This problem introduced our version of Penney’s Game. An interesting feature of this game is that it is nontransitive. What does that mean? Intuitively, one might expect that there is an ordering of all possible patterns from the “best” one to the “worst” one, and that the optimal strategy for Yvonne is to simply pick the “best” pattern. This is not the case. Starting from k = 3, for any pattern there are other patterns that beat it – in other words, regardless of what Yvonne choses, Zara can always choose a pattern that is designed to beat Yvonne’s specific pattern. Thus, in Penney’s game for k ≥ 3 Zara wins more than 50 percent of all games if she plays optimally.

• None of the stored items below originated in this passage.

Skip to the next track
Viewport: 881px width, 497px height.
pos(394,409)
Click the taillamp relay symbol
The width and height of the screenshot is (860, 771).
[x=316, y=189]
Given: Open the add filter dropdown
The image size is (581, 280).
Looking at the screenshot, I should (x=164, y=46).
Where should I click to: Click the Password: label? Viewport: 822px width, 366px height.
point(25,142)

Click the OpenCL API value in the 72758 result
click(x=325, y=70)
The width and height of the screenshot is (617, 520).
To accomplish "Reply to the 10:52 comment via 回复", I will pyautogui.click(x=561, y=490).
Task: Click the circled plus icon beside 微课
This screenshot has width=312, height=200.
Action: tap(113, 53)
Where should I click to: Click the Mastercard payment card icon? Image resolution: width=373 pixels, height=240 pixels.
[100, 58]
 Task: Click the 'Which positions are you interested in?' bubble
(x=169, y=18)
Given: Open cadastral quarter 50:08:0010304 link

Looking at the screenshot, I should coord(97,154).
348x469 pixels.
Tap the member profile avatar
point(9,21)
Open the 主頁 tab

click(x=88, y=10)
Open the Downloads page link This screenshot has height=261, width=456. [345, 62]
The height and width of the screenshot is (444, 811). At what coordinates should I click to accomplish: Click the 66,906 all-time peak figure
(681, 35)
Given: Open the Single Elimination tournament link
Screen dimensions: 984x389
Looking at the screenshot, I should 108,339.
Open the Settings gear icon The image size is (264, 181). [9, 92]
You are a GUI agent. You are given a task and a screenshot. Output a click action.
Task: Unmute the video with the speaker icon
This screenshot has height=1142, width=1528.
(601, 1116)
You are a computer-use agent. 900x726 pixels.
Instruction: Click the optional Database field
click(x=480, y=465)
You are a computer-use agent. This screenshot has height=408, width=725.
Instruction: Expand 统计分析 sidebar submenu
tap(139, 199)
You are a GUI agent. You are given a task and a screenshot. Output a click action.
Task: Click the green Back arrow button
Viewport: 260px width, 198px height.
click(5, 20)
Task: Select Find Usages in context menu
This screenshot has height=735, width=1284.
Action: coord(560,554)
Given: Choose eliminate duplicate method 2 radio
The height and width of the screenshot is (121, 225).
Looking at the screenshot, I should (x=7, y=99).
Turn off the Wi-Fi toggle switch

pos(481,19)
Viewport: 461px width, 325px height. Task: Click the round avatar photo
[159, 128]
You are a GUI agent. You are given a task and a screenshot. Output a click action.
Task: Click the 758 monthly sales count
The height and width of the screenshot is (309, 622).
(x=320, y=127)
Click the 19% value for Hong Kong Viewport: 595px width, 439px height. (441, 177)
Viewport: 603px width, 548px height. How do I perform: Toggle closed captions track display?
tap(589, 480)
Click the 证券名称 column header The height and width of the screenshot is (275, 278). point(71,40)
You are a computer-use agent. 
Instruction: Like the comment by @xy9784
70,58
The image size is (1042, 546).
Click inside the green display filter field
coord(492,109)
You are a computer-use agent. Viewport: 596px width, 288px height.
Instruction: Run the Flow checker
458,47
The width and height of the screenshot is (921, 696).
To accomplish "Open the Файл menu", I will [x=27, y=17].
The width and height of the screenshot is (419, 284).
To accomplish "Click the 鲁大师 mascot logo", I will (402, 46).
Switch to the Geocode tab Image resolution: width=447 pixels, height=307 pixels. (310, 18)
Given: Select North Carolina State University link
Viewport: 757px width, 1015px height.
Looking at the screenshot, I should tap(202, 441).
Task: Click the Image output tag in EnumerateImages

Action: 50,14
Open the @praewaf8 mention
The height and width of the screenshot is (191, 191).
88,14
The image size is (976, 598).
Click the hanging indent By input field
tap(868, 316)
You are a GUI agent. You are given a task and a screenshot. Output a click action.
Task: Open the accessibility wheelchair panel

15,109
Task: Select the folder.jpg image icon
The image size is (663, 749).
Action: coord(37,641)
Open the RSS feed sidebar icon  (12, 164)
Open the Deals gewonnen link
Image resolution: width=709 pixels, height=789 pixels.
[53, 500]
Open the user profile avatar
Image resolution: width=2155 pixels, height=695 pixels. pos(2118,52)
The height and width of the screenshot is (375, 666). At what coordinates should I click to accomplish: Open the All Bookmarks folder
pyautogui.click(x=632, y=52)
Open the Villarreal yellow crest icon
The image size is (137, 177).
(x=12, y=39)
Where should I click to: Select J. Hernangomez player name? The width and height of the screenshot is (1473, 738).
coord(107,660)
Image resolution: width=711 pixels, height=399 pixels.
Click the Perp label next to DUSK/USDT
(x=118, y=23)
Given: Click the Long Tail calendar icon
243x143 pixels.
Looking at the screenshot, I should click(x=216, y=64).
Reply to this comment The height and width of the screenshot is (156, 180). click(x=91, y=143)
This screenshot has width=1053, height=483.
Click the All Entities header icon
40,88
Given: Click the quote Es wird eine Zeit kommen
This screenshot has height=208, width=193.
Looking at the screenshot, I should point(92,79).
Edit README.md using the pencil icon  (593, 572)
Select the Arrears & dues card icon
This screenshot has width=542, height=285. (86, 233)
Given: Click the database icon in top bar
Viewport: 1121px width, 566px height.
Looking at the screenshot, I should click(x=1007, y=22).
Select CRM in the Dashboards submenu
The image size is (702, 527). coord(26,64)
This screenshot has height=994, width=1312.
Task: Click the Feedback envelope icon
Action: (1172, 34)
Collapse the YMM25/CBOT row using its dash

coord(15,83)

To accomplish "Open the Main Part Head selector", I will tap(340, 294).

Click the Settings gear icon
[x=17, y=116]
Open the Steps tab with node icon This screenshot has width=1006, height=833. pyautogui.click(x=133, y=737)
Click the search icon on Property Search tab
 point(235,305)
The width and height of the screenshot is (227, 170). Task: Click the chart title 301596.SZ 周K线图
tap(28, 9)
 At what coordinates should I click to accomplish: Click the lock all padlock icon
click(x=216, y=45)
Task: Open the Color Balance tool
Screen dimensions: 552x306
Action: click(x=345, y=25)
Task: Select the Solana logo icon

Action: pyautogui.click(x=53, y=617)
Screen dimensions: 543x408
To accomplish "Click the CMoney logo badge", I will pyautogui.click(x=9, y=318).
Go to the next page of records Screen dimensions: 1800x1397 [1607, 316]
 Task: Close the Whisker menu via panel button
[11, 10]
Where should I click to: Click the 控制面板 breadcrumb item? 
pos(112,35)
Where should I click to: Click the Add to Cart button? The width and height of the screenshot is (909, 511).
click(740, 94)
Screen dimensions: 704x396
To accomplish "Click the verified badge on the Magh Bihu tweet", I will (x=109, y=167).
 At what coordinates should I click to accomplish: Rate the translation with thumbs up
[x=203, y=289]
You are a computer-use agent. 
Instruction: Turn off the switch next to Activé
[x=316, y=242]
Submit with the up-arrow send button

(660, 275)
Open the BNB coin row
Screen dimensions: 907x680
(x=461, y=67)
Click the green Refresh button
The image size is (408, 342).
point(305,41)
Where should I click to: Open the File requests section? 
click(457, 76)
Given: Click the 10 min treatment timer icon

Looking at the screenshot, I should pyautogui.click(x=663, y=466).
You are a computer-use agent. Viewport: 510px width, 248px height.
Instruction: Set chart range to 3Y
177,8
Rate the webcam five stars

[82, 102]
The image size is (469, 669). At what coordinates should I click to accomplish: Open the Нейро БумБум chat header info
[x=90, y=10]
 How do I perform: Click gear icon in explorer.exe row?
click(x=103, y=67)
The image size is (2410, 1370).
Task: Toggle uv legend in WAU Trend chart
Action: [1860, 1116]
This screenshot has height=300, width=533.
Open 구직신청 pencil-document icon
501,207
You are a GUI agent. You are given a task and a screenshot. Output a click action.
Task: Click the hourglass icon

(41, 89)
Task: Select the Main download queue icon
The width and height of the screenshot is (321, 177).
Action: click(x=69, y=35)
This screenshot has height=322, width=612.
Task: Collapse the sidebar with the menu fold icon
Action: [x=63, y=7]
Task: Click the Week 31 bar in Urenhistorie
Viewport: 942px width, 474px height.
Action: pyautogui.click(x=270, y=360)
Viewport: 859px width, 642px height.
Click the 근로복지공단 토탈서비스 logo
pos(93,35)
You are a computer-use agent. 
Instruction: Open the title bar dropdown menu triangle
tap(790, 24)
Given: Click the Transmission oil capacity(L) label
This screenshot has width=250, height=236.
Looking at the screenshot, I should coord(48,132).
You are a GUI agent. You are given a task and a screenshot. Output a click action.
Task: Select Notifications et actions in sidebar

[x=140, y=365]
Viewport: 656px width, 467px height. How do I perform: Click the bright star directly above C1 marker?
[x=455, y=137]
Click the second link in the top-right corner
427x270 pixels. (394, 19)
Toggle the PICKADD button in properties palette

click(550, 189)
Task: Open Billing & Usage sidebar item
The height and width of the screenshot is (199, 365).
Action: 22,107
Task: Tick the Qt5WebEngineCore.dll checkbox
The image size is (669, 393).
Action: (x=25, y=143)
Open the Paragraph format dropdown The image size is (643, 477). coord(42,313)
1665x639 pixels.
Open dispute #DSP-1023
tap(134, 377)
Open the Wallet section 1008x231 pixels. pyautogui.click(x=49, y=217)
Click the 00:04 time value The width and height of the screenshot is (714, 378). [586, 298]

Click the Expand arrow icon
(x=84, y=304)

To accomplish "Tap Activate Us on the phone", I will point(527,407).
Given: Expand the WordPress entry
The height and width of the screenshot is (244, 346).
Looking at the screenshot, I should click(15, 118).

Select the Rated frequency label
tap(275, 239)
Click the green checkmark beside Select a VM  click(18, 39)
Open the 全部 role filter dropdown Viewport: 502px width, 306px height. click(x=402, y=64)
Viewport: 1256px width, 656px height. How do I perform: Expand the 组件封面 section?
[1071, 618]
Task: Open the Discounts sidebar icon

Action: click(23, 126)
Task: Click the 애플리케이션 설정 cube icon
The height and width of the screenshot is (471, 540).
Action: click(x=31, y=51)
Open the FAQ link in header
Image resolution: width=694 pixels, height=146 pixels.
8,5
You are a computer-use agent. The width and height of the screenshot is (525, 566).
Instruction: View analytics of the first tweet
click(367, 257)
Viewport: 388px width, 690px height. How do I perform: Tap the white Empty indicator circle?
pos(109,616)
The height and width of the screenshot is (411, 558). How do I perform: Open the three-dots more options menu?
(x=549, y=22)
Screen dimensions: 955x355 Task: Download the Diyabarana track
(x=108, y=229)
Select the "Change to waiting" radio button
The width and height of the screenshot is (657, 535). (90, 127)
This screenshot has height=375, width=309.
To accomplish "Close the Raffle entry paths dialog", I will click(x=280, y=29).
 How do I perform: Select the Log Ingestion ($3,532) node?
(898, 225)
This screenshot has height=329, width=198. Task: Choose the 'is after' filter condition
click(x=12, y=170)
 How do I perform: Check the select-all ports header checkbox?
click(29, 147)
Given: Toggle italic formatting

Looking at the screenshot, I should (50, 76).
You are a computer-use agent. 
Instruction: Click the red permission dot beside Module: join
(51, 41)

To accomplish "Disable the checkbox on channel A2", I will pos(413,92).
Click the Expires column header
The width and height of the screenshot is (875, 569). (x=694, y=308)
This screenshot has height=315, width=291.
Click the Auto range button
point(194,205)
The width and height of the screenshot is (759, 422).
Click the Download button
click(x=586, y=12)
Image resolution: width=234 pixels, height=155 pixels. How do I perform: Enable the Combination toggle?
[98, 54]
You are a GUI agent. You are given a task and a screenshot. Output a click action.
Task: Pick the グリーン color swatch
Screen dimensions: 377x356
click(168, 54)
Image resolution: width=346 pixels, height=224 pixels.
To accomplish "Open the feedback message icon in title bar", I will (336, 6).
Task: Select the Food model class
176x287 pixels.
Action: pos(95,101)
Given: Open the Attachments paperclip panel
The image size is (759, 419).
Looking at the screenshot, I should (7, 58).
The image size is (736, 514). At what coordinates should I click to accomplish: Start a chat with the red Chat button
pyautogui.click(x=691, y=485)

Of course, our version of the game mixes stuff up a bit. There are two main differences between our game and the original. First, our game is finite: we will run out of cards eventually. Second, choosing a sequence removes some cards from the deck, which influences the probabilities.
The example annotation in the problem statement already contains an important hint: a good strategy for Zara. Regardless of what sequence Yvonne chooses, Zara always has the option to choose the complement of that sequence. (The cards to do that have to be available – do you see why?) And if she does so, she is guaranteed a winning probability of exactly 0.5. Thus, for any valid k there are only two possibilities – either the game is a tie, or Zara has an even better strategy that tilts the game in her favor.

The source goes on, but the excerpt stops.